__練習問題__
(A) 本文によると、筆者の次男が白血病を発症したのは何歳になったばかりの時か。
(B) 本文のうち、「みなさんは「きょうだい」をご」で始まり「をわが子から教えられました。」で終わる部分をそのまま書き写しなさい。
(C) 本文の「みなさんは「きょうだい」をご存じでしょうか」で始まる段落を、主な事実を残して箇条書きにまとめなさい。

__本文__

------------------------------------------------------------------------

読むお坊さんのお話

慈悲に生かされる

花岡 瑞絵(はなおか みずえ)

浄仰寺副住職

"きょうだい"って

 みなさんは「きょうだい」をご存じでしょうか。重い病や慢性の病気、そしてさまざまな障がいのある兄弟姉妹がいる「きょうだい」のことを言います。「きょうだい」たちの多くは、病気や障がいのある兄弟姉妹に両親がかかりっきりになるため、小さい頃から我慢することが多く、甘えることも十分にできず、さまざまな葛藤や問題を一人で抱え込んでしまうことが多いと言われています。私は、そのことをわが子から教えられました。

 数年前のある日、わが家の1歳になったばかりの次男が白血病を発症しました。長い入院治療に24時間の付き添い、病院近くへの引っ越しと、家族の生活は一変しました。

------------------------------------------------------------------------

__入力データ__
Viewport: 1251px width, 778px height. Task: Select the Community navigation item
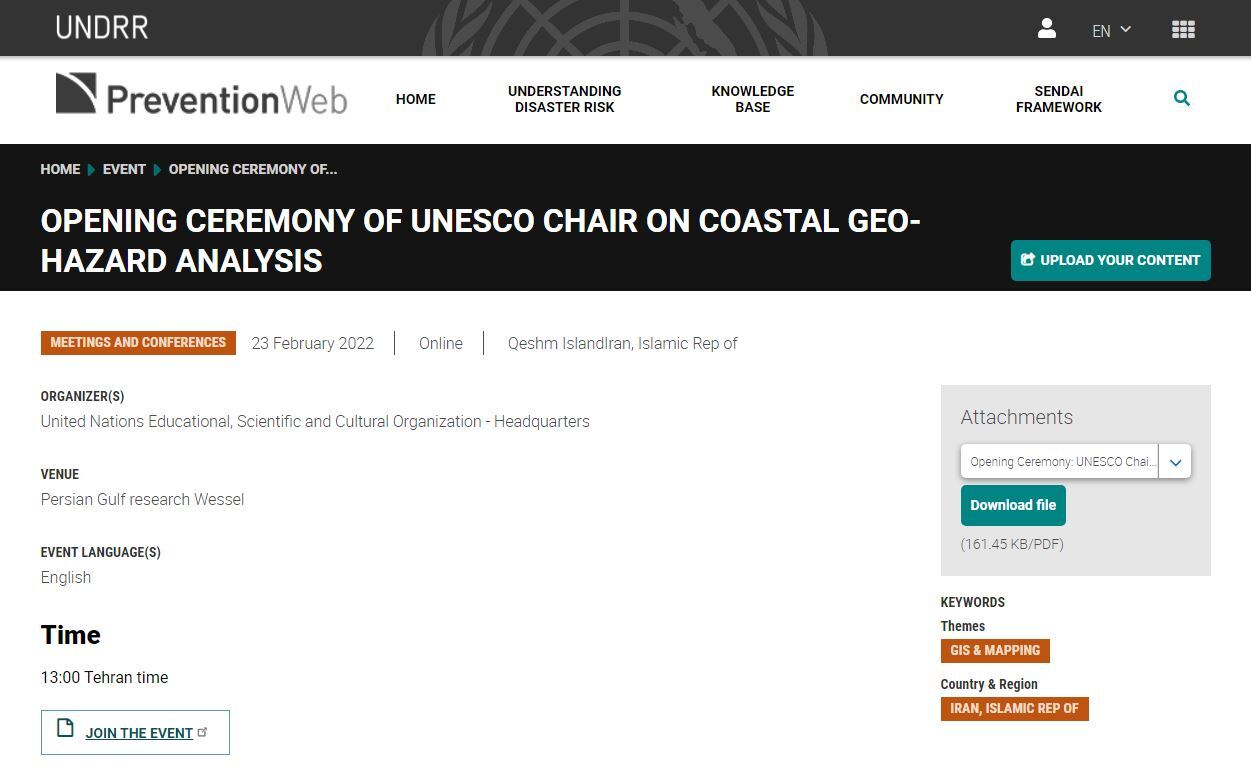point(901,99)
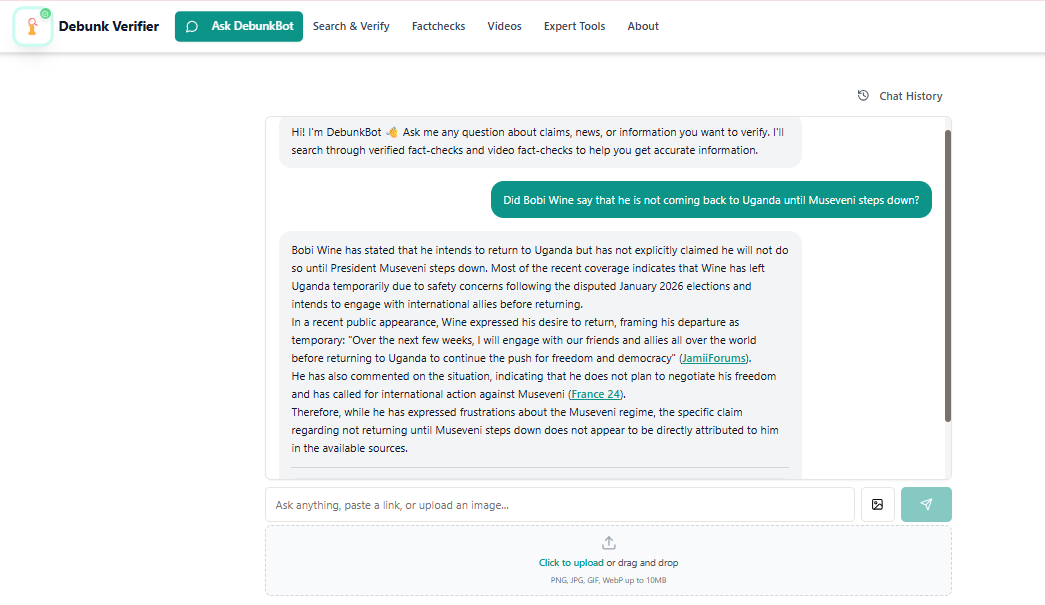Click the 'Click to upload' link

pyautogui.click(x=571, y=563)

------------------------------------------------------------------------

__解答一覧__
(A) 1歳になったばかりの時。

(B)
みなさんは「きょうだい」をご存じでしょうか。重い病や慢性の病気、そしてさまざまな障がいのある兄弟姉妹がいる「きょうだい」のことを言います。「きょうだい」たちの多くは、病気や障がいのある兄弟姉妹に両親がかかりっきりになるため、小さい頃から我慢することが多く、甘えることも十分にできず、さまざまな葛藤や問題を一人で抱え込んでしまうことが多いと言われています。私は、そのことをわが子から教えられました。

(C)
・「きょうだい」とは、重い病や慢性の病気、さまざまな障がいのある兄弟姉妹がいる人のこと。
・両親が病気や障がいのある兄弟姉妹にかかりっきりになるため、小さい頃から我慢することが多い。
・甘えることも十分にできない。
・さまざまな葛藤や問題を一人で抱え込むことが多いと言われている。
・筆者はこのことをわが子から教えられた。